Some Jews were wrapped up in more than football on Super Bowl Sunday.
For the Federation of Jewish Men’s Clubs, an association of 270 Conservative synagogue groups, America’s favorite secular holiday was a perfect opportunity to draw attention to the often overlooked mitzvah of tefillin.
“It’s a fabulous programming day,” said Rabbi Charles Simon, the organization’s executive director. “In America, nobody does anything on Super Bowl Sunday.”
Many hours before the start of the pro football championship game, more than 180 Conservative synagogues around the world participated in the seventh World Wide Wrap on Sunday morning.
The wrap is an educational program aimed at promoting the donning of tefillin, a pair of black boxes containing prayers that are affixed to the head and arm by leather straps during prayer.
“Tefillin are intimidating,” Simon said. “It’s complicated and scary. It looks strange. To be able to feel that you can do this with other people, or by yourself at home, this is a powerful, powerful message.”
The World Wide Wrap traces its origins to an attempt by a men’s club president in Michigan to promote the practice of laying tefillin. But the program really started to roll eight years ago when a congregation in Charlotte, N.C., drew 120 men and women to the synagogue parking lot for a miniature tefillin festival, complete with food and T-shirts.

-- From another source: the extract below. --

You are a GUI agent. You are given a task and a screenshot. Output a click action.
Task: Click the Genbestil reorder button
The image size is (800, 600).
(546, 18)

Since then the wrap has grown into an international phenomenon, with congregations in Australia and Canada participating.
As of Monday, 186 congregations were listed as participating, which organizers figure encompasses 10,000 to 15,000 people.
In New York, about 40 people showed up for the wrap service at the Park Avenue Synagogue, including a few who had never donned tefillin before.
Menachem Rosensaft, a lawyer and founding chairman of the International Network of Children of Jewish Holocaust Survivors, addressed the congregation after the service.
Rosensaft said he had not grown up putting on tefillin, but once he started about 14 years ago, he realized a connection to his grandparents who had perished in the Holocaust.
“I realized I was doing something my grandfathers had done six days a week for their lives,” Rosensaft said. “For me, at least, it provides a connection to a tradition that links Jewish generations to each other and provides a very personal embodiment of Jewish continuity.”